Make Real Or Film Trick, Actor Eats Live Cockroach On Set

Make Real or Film Trick, Actor Eats Live Cockroach On Set

Acting is one of the most unpredictable professions; it also combines elements of tricks that can create controversies. We watch movies every day and we keep asking and guessing; do actors really kiss? Do they actually slap or it is just another special effect?

How about the sex? Did Kerry Washington really strip naked in Django unchanged in front of all the crew?

Did viola Davis, who is married, actually kiss a fellow woman in “How to get away with murder” So many questions…

There is this type of acting that some film actors in Hollywood practice known as method acting that actually makes the performer connect to his character with his past events memories and uses them while in performance.

Some of these known actors are Jared Leto, Forest Whitaker who moved to Uganda for weeks and stayed with the natives to learn their ways for his performance in The Last King of Scotland, Daniel Day-Lewis worked on his character as President Abraham Lincoln for more than a year, even in the house with his family.

But we thought this commitment for the craft was only observed in Hollywood and the western part of the world but after I saw Joseph Otsiman’s cockroach eating scene in the burial of Kojo and later found out that the actor actually ate that live roach, my scope of African film industry just got exploded.

For those who haven’t seen the Burial of kojo, it is a movie that talks about a man who got abandoned in a mining pit by his vengeful brother played by kobina Sam and his daughter(Cynthia Dankwa) goes on a magical adventure journey to find him.

The film is by far one of the best to come from the continent of Africa and I can bet on it that it will be noted as one of the greatest piece of art in the African history.

Directed by Samuel Blitz Bazawule, One of the scenes that got me and other audiences squeezing our faces was when kojo (Joseph Otsiman) saw a cockroach creeping in front of him after he had been trapped for days deep in the mines, kojo caught the cockroach as though he was going to let it go but ate it because he had stayed for days in the mines without food.

The scene was beautiful, intense and uncomfortable to watch but we all know it is a movie and that probably he is just acting, but why eat the cockroach for real.

I heard in one of the Q & A’s that he actually ate it and that he actually starved himself for the whole day and more with no food no water just to tune himself more to do that scene.
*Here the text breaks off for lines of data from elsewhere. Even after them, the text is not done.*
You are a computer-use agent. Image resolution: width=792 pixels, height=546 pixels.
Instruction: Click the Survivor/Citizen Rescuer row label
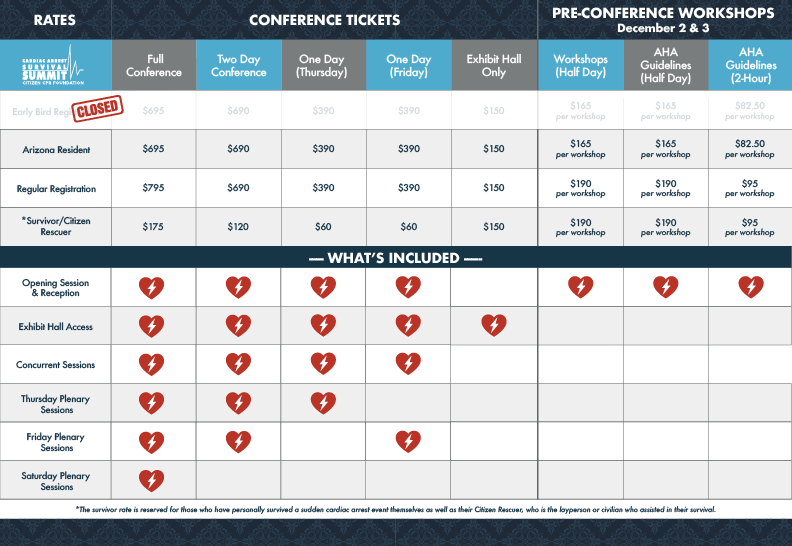point(56,227)
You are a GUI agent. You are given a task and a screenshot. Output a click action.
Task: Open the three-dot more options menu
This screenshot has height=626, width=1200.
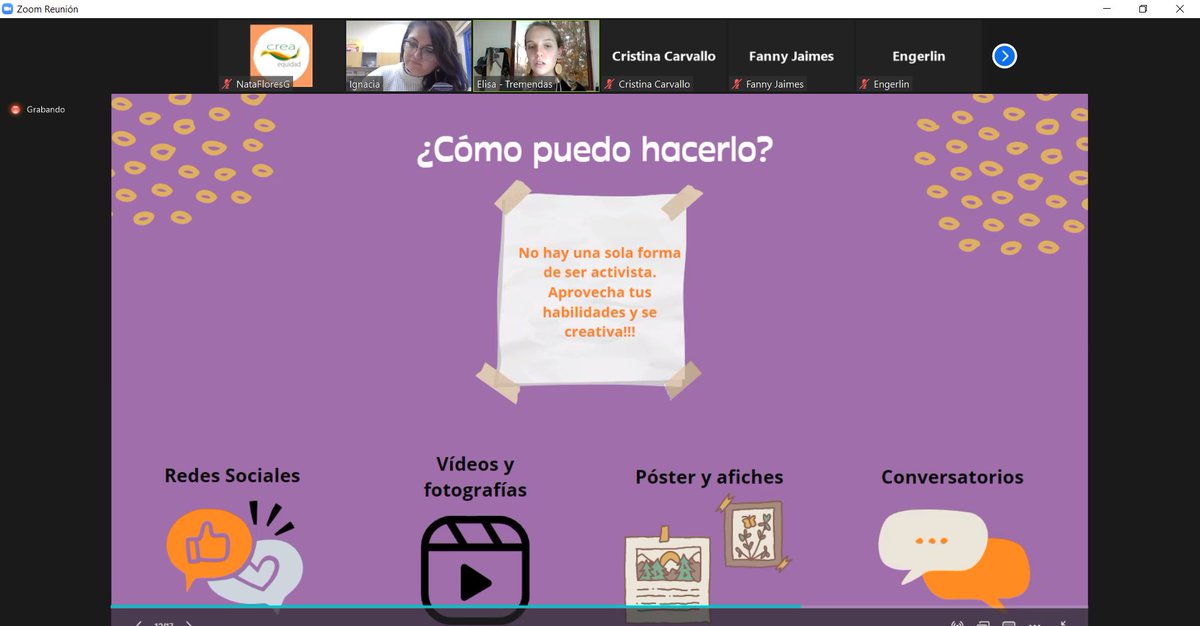pyautogui.click(x=1034, y=623)
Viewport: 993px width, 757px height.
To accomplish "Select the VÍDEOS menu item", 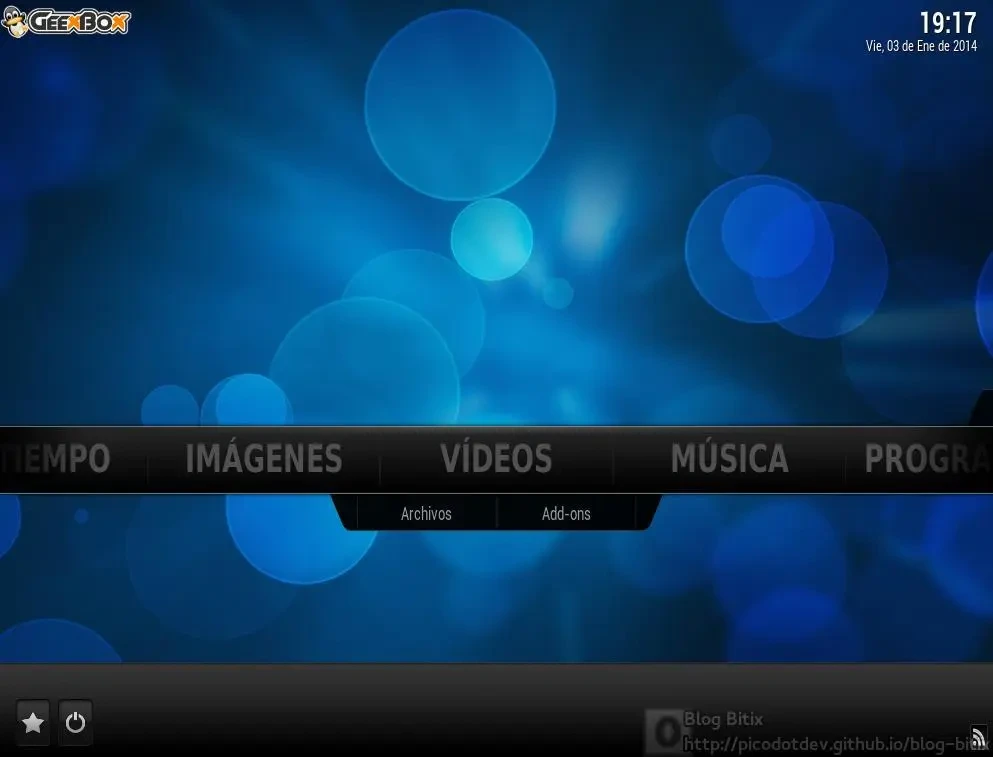I will pos(496,459).
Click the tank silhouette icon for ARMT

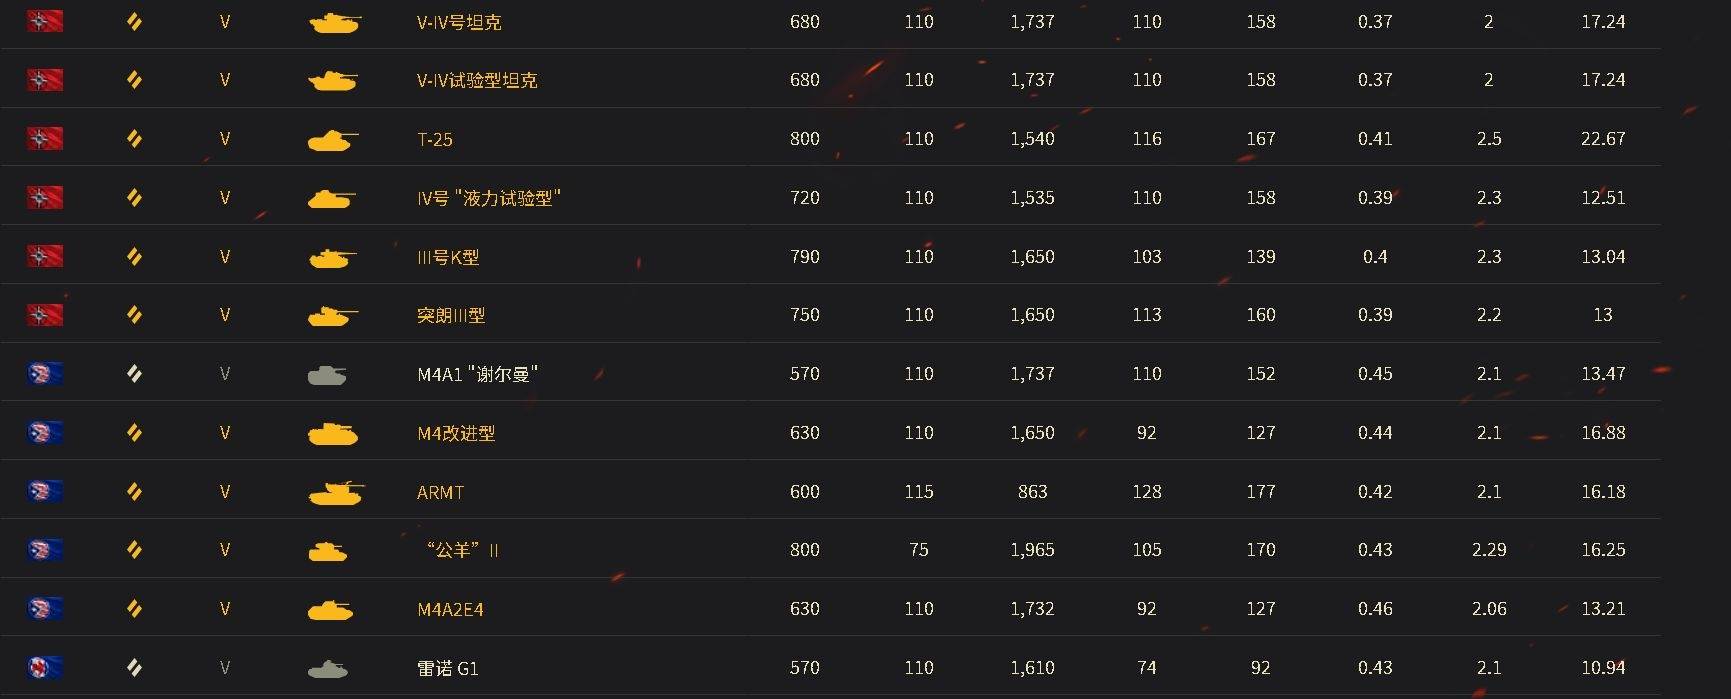[335, 492]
I know of Nicholas Cage chewing a live roach in his 1988 movie Vampire’s Kiss but this was Hollywood. The question is; is it worth it? Did Joseph go too far in his approach to his character in the movie?

Joseph Otsiman is an actor known for a peculiar selected type of movies. He had his screen debut in Nana Obiri Yaboah’s multiple Award winning movie “The Cursed Ones” in 2016 where he played pastor John Moses alongside Hollywood actor Jimmy Jean Louis, Ama K. Abebrese and Oris Erhuero of sinbad fame, Joseph Otsiman was nominated best actor for his supporting role at the Africa Movie academy awards.

Otsiman appeared in the Award winning movie keteke and now the burial of Kojo where he was again nominated for best actor in a leading role at the African movie academy Awards 2019.

The Burial of Kojo is a 2018 drama film set in Ghana, written and directed by Blitz Bazawule. The movie was filmed entirely in Ghana on a micro-budget, with local crew and several first-time actors, the film tells the story of Kojo (Joseph Otsiman), who is left to die in an abandoned gold mine, as his young daughter Esi (newcomer Cynthia Dankwa) travels through a spirit land to save him.

The film was produced by Blitz Bazawule Ama Abebrese and Kwaku Obeng Boateng. It had its world premiere in New York on 21 September 2018, at the Urban World Film Festival, where it was recognized as Best Narrative Feature (World Cinema).

It is distributed by ARRAY and was released on the popular streaming service Netflix on 31 March 2019, making it the first Ghanaian film to premiere in selected countries worldwide, on Netflix.